**WHAT TO WORK ON:**
Output everything in the listing exactly, with no line missing.

**RECORDS FOR THIS EXERCISE:**
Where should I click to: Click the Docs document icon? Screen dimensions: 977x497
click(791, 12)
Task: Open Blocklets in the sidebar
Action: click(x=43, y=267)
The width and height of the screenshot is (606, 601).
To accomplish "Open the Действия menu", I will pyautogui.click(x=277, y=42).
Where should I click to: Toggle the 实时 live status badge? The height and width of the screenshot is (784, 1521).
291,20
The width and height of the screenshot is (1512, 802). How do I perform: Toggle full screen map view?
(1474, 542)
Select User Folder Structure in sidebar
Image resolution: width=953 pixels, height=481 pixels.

**SOLUTION FOR THIS EXERCISE:**
Where should I click to: Click the Docs document icon? Screen dimensions: 977x497
click(791, 12)
Task: Open Blocklets in the sidebar
Action: click(x=43, y=267)
The width and height of the screenshot is (606, 601).
To accomplish "Open the Действия menu", I will pyautogui.click(x=277, y=42).
Where should I click to: Toggle the 实时 live status badge? The height and width of the screenshot is (784, 1521).
291,20
The width and height of the screenshot is (1512, 802). How do I perform: Toggle full screen map view?
(1474, 542)
Select User Folder Structure in sidebar
Image resolution: width=953 pixels, height=481 pixels.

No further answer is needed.